++++ TEXT SECTION ++++

[ANN] Ark.jl: archetype-based entity component system (ECS) for games and simulations

Yes, here “agents” has a different meaning: it’s a way to specify the entities of your system. Applications can be of many types, e.g. many games use this to handle the objects (which are the entities in this case) and their interaction. One possible direct use case in Julia is to produce similar simulations which could be alternatively modeled with Agents.jl. But being a general methodology it can be used in many settings. In this thread it was discussed and coded an individual-level SIR model, this is e.g. a simple concrete example.

More generally, an ECS is an architectural pattern which allows to separate data and behaviour more than other approaches while still mantaining high performance, unlike using a single/multiple arrays of structs directly for example.

I guess a comparison of Ark.jl (or another Julia ECS package) vs non-ECS solution of the same simple problem would help?.. If I understand you correctly, it helps with performance in some scenarios?

Sorry if the questions sound trivial, you are talking to someone who never encountered this kind of agent-based modeling (hope that’s the right term for this approach)

++++ DATA RECORDS ++++

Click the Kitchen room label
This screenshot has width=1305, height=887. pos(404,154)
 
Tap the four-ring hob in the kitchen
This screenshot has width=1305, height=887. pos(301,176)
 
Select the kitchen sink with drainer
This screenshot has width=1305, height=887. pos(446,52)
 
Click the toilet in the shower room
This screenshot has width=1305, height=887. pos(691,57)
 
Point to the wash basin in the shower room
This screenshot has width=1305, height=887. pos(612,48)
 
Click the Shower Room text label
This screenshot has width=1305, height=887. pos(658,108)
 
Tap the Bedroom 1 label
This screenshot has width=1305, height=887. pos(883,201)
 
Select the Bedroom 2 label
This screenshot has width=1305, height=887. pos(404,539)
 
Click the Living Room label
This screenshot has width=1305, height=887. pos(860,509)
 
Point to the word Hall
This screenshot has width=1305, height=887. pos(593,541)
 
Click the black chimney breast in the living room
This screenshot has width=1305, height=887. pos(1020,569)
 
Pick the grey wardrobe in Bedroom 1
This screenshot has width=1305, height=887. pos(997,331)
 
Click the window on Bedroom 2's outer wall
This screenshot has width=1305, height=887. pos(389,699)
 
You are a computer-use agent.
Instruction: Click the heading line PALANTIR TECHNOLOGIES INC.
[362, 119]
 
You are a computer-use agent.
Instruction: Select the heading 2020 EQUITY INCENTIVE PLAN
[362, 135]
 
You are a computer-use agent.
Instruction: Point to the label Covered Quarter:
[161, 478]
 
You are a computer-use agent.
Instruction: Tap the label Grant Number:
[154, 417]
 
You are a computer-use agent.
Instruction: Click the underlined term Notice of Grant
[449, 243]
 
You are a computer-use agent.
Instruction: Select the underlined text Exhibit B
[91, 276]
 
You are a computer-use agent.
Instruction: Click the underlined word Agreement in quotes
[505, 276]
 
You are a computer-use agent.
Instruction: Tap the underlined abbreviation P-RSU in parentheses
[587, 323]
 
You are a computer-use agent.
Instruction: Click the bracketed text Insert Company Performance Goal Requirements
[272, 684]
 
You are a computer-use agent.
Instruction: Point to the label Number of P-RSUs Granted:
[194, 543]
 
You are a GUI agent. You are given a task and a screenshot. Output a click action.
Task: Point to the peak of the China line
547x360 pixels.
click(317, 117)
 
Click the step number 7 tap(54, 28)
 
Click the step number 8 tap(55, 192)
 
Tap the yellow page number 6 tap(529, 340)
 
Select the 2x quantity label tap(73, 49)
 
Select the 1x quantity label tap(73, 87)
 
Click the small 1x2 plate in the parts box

++++

→ **WHAT TO DO**
- A) According to the Ark.jl thread, what are the entities when games use this approach?
- B) Extend the Ark.jl thread past its final post.
You won't need the rows here.

→ **ANSWERS**
- A) The game's objects.

- B)
That‘s definitely an option. But I wonder whether making the stateful iterator handle this wouldn‘t be preferable to making this a user problem. Stateful iterators are quite uncommon in the ecosystem, so I don‘t know about how others deal with this issue of exceptions leaving the iterator or other captured objects in a broken state. But from a user perspective, reducing the number of things to keep track of when using the API is very helpful.

I‘m doing simulations with many different types of entities with many types of interactions. ECS allows me to disentangle the individual behaviors and associated data (states). The way this simplifies simulation code may be hard to convey with simple examples, it really starts to make a difference when you scale up complexity. I find that inheritance based architectures become unmanageable rather quickly.

So the primary use case for me is architectural and pays off even for smaller systems in terms of the sheer number of entities, and using a good library over a naive implementation makes using this pattern feasible from a performance perspective when the number of entities becomes larger.

Maybe we can just add a unlock!(world) method

I think this is not a good solution, as I see the risk that users will use it to try to get out of an eligibly locked state, or to get rid of queries that just forgot to close. Instead, we can add is_closed for queries.

Regarding handling by the query iterator, I do not really see how this would be possible. The iterator does not “see” what is going on in the loop, so catching in iterate would have no effect if I am right.

You‘re completely right, I confused myself there.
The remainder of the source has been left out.